When we are ill, we feel trapped by our body in a rigid zone of pain and malaise. The body which we so carefully cultivate for others and for our vanity betrays us. It leaves us helpless and asea.
Is sickness inevitable, like the cycle of seasons that revolves many times for our learning, or the cycle of life itself, which only revolves once and inexorably? According to some, each illness debilitates us in a pattern of revising genetic code. Our body remembers its vulnerability, like an old and unresolved temptation, and knows how to betray us when the near occasion arises again.

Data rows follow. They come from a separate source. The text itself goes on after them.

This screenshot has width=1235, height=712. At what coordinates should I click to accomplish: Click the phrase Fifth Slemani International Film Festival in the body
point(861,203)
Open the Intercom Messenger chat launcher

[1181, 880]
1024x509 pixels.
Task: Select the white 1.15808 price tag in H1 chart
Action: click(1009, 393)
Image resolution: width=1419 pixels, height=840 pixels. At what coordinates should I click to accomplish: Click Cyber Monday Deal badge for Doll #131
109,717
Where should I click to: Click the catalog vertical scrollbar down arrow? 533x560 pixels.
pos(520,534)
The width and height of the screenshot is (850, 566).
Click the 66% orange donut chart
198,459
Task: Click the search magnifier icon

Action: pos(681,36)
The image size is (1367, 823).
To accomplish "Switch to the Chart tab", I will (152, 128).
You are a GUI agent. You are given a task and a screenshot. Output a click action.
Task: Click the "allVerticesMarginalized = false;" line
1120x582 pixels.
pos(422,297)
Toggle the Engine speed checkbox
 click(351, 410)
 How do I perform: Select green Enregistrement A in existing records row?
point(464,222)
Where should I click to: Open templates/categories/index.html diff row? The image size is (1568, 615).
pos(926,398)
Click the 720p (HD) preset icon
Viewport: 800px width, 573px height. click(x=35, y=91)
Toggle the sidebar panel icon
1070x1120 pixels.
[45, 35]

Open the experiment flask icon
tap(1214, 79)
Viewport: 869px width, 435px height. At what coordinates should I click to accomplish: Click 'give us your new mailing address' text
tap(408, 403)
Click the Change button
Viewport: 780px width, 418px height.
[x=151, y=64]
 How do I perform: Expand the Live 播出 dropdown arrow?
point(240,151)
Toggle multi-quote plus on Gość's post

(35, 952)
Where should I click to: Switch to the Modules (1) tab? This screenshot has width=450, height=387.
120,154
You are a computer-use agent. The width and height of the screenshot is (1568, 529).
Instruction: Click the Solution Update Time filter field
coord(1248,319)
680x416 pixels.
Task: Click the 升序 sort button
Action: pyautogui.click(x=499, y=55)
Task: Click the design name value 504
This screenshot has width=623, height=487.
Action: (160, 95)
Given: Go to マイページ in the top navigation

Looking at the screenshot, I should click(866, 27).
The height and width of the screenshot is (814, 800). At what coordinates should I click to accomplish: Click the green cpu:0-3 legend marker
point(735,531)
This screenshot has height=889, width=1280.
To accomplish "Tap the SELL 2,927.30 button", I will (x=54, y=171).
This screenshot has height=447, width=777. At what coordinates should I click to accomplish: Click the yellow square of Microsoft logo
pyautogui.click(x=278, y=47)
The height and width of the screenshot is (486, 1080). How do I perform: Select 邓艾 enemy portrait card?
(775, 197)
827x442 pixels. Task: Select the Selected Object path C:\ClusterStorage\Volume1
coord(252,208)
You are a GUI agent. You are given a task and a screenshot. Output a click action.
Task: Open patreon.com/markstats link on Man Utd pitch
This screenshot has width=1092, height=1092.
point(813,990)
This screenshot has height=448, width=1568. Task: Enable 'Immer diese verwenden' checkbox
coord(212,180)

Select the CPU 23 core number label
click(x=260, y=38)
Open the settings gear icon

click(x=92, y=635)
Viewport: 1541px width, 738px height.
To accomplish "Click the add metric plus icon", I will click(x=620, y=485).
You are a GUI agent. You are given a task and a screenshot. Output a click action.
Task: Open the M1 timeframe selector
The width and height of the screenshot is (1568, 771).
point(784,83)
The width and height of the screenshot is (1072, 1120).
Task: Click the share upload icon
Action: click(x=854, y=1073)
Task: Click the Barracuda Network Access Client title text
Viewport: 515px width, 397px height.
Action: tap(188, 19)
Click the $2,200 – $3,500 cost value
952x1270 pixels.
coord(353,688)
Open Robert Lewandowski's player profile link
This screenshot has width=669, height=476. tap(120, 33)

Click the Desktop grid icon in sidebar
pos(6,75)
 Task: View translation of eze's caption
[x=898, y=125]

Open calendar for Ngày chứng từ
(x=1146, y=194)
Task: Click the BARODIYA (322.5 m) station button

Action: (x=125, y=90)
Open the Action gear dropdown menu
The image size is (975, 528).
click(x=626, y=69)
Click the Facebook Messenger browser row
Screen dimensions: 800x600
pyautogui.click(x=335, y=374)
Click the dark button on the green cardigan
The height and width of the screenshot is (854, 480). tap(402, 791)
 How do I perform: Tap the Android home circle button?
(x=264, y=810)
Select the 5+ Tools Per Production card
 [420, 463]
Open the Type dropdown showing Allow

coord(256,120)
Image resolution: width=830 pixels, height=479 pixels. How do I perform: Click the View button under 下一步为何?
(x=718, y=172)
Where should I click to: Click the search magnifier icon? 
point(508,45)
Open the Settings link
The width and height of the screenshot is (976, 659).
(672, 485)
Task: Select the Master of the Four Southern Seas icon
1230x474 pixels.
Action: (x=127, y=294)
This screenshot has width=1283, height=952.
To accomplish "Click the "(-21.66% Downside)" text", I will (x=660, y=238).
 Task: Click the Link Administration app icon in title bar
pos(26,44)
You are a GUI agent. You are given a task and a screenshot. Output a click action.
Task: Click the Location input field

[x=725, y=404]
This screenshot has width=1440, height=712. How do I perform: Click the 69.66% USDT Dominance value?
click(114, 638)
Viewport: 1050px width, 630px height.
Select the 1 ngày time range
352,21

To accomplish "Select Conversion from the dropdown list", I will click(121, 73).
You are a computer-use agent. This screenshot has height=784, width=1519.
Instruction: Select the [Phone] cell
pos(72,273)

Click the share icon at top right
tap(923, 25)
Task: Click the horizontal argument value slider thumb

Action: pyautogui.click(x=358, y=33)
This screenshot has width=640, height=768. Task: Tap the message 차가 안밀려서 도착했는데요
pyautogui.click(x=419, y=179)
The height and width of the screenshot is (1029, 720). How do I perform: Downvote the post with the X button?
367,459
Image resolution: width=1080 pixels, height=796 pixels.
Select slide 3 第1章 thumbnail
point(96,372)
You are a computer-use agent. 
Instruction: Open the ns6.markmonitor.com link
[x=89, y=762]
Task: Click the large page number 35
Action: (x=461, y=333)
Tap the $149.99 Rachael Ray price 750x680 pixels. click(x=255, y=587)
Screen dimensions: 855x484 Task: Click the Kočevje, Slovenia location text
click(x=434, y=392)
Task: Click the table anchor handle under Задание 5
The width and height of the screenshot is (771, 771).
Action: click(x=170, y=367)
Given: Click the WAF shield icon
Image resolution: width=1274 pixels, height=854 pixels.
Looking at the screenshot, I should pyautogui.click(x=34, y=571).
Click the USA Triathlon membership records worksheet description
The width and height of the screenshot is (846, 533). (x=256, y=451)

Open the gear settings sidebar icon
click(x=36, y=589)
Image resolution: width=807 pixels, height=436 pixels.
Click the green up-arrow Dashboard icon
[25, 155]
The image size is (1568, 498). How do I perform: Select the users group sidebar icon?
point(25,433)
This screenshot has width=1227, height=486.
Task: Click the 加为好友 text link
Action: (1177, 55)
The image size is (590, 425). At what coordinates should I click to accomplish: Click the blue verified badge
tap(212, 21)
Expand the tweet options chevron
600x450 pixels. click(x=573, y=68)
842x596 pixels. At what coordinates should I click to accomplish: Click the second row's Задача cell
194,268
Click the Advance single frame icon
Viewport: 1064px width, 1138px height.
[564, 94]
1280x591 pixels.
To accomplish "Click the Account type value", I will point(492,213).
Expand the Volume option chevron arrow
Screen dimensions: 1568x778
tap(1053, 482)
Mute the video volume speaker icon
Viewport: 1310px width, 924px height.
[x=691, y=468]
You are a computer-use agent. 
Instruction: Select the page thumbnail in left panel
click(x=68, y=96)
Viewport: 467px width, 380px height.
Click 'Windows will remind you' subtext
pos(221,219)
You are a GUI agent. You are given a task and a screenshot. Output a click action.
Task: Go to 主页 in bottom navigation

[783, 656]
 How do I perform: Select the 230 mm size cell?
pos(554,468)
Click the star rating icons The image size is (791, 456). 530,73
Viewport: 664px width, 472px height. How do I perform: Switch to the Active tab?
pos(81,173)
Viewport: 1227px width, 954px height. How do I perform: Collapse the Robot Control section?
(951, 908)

The metaphor seems far-fetched, yet from a biological point of view we are a bundle of delicate chemical interactions, complex yet predictable. The body is many times smarter than ourselves when it comes to the arbitrariness of our personality, our intelligence, our poorly-honed spiritual sensibilities. We astonish ourselves when these human characteristics work well — we call it synchronicity, more ambitiously a tapping into a collective consciousness, or even a kind of mysticism. But sickness can yield this same strange insight. The abandonment by the body, the thrust into affliction that is the counterpoint of beauty, can also provide us a moment of insight. How many classic mystics have suffered a physical affliction? “Malheur,” as Simone Weil called it, is “the only way that the human creature can re-create itself.”